[Records shown — start]

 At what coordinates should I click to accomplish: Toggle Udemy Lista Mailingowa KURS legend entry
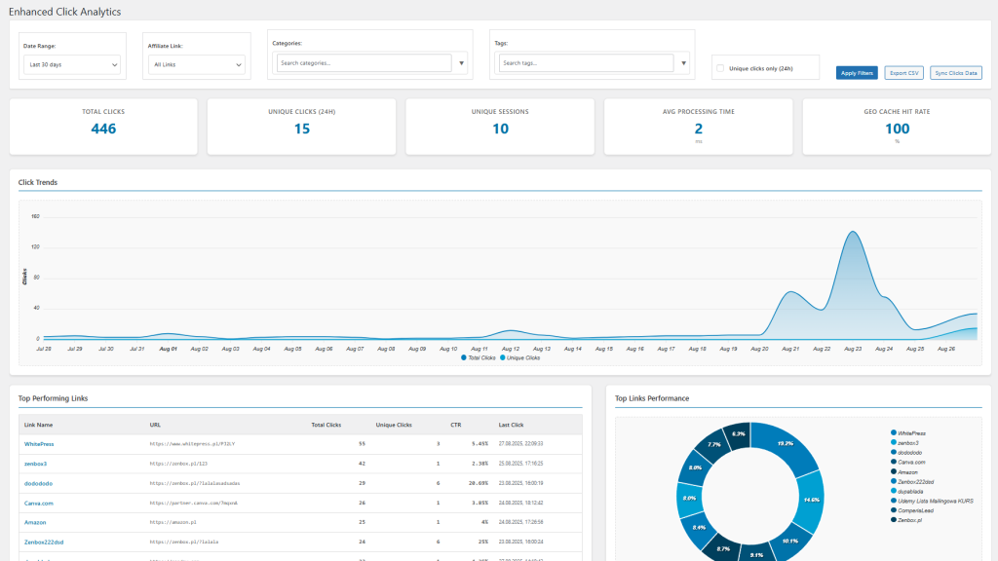click(894, 501)
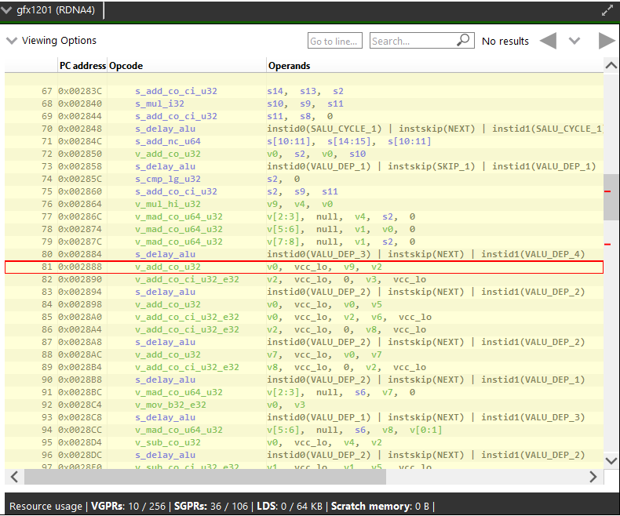Viewport: 620px width, 516px height.
Task: Click the magnifier icon in Search box
Action: (x=464, y=40)
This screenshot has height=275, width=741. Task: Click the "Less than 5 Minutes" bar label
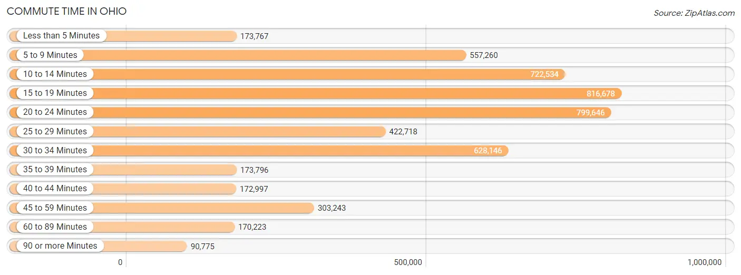61,36
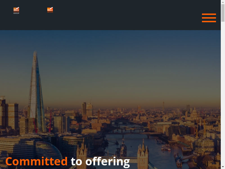Click the twin towers right of the Shard
The image size is (225, 169).
point(87,110)
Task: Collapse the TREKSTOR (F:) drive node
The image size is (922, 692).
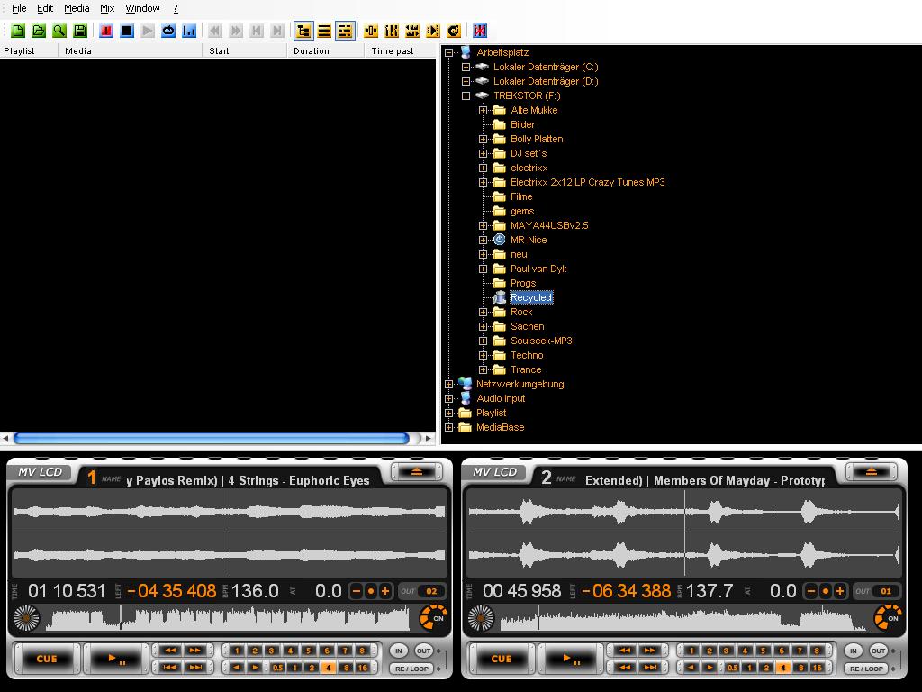Action: point(466,96)
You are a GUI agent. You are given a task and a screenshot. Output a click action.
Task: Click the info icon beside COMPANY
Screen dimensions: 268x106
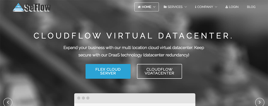[196, 7]
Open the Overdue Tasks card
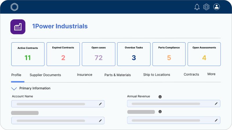This screenshot has height=130, width=232. tap(134, 54)
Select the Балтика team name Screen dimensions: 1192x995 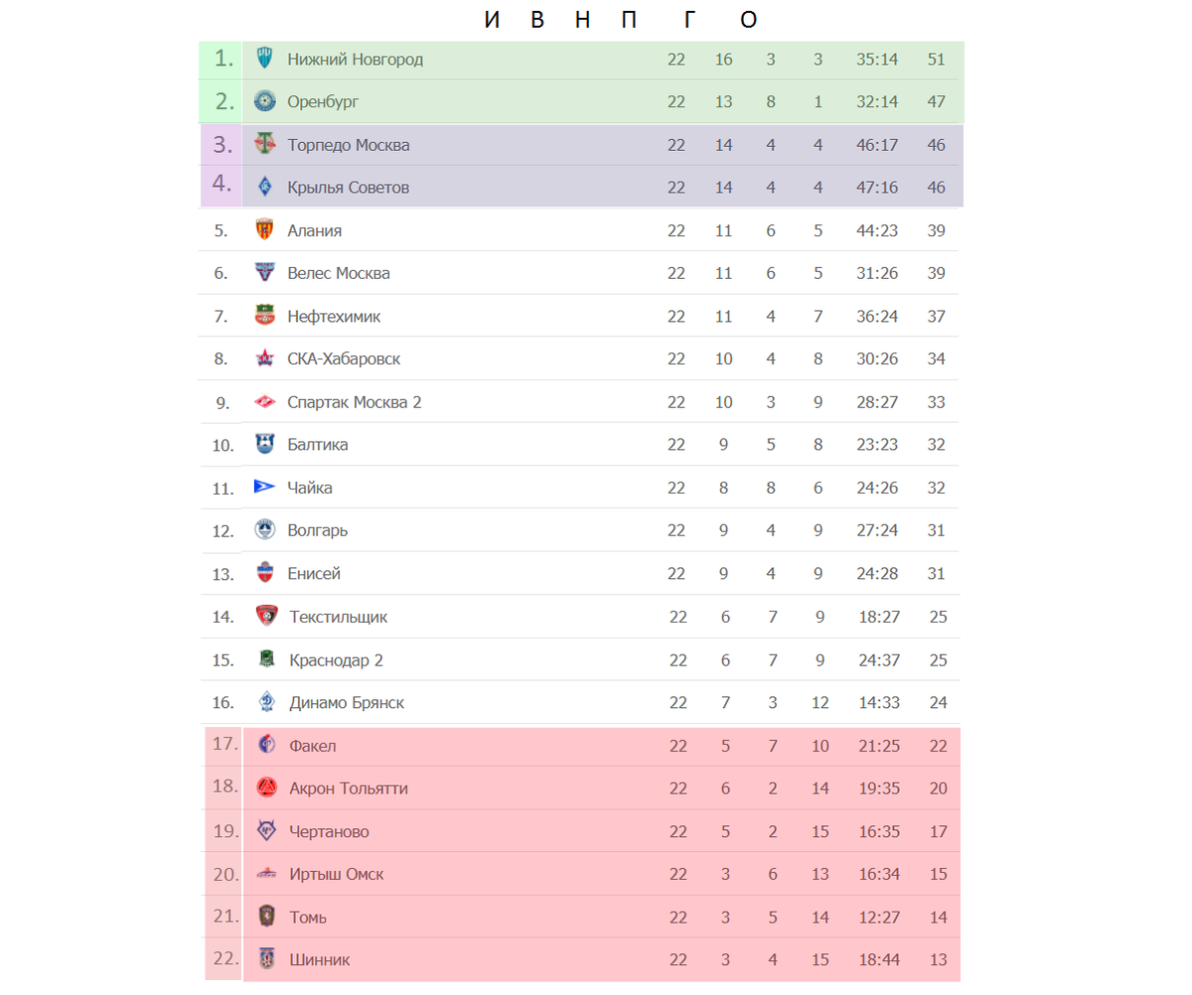pyautogui.click(x=318, y=445)
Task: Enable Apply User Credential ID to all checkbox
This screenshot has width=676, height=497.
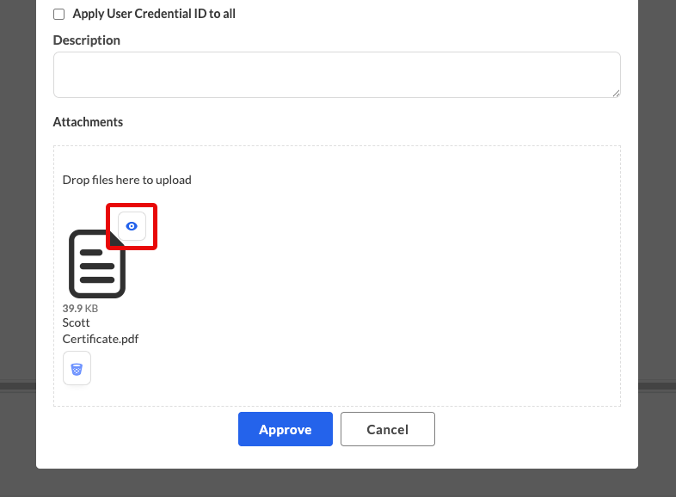Action: (x=59, y=15)
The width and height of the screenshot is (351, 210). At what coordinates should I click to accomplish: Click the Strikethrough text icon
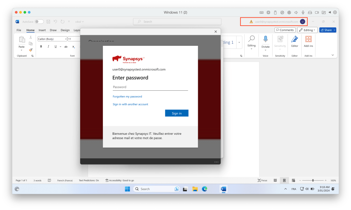(x=66, y=47)
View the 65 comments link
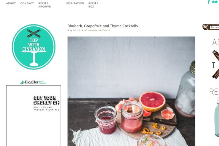The image size is (219, 146). point(92,30)
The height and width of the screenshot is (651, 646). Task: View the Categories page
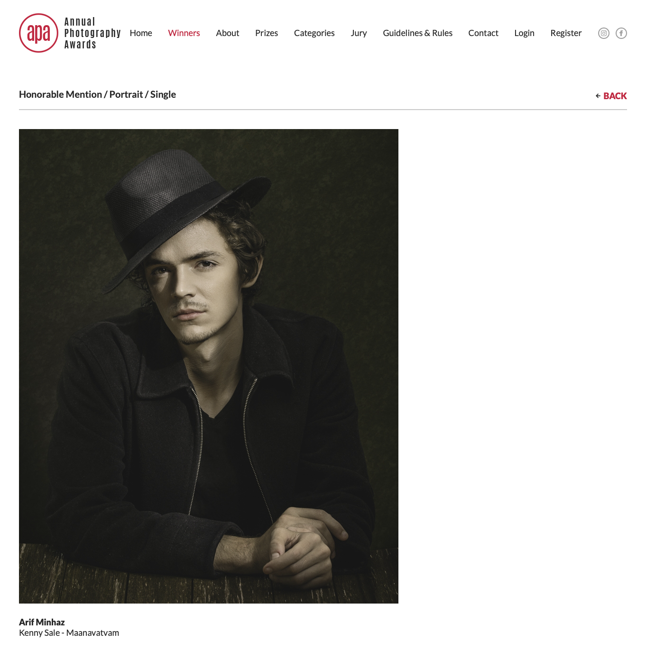pos(314,33)
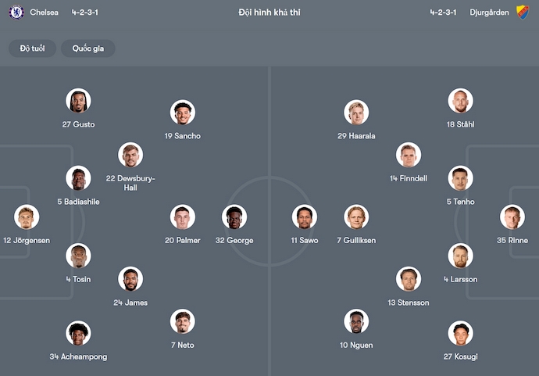The height and width of the screenshot is (376, 539).
Task: Click Chelsea's 4-2-3-1 formation label
Action: point(84,13)
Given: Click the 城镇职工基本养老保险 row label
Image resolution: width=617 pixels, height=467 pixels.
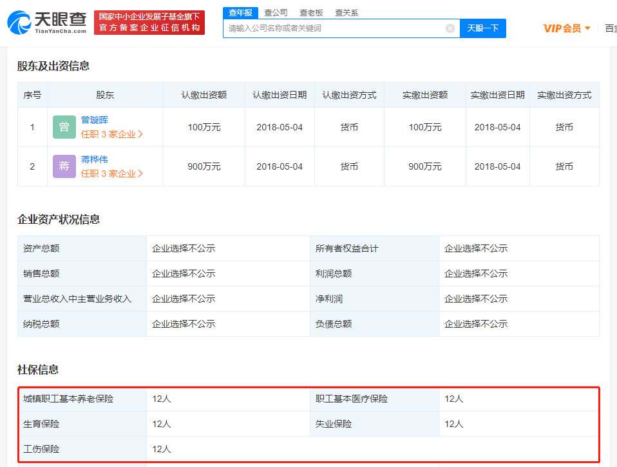Looking at the screenshot, I should pos(68,399).
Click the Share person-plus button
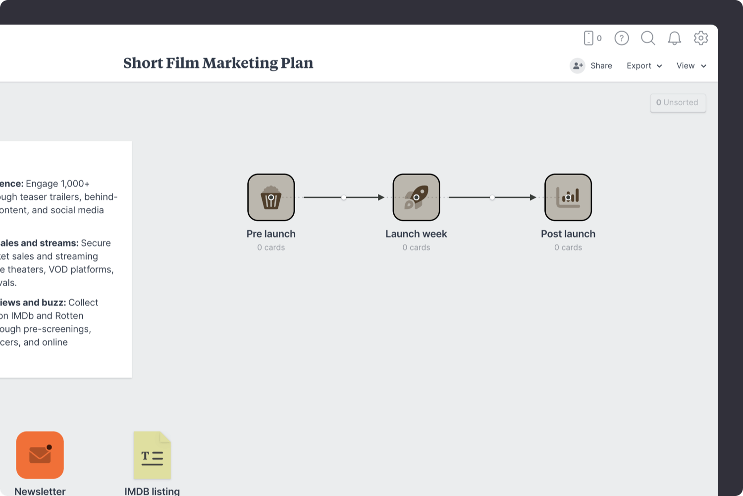743x496 pixels. click(578, 65)
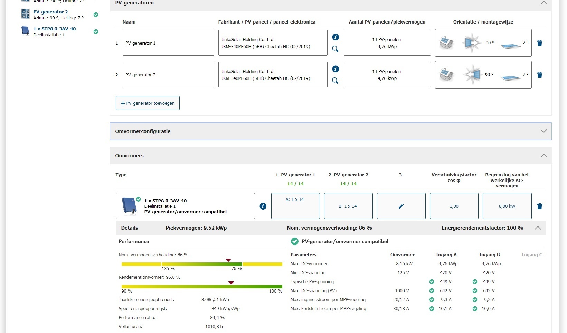Collapse the Omvormers section
Screen dimensions: 567x333
(x=544, y=156)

[Records shown — finish]

> [Exercise directions]:
Reproduce the records word for word, please, from their first line up to and including the line that contains "You are a GUI", but no pictures.

> [Result]:
 At what coordinates should I click to accomplish: Toggle Udemy Lista Mailingowa KURS legend entry
click(894, 501)
Viewport: 620px width, 516px height.
Task: Click the magnifier icon in Search box
Action: (x=464, y=40)
This screenshot has height=275, width=741. Task: Click the "Less than 5 Minutes" bar label
61,36
Click the twin towers right of the Shard
The image size is (225, 169).
point(87,110)
Task: Collapse the TREKSTOR (F:) drive node
The image size is (922, 692).
Action: point(466,96)
You are a GUI agent. You are given a task and a screenshot. Output a click action.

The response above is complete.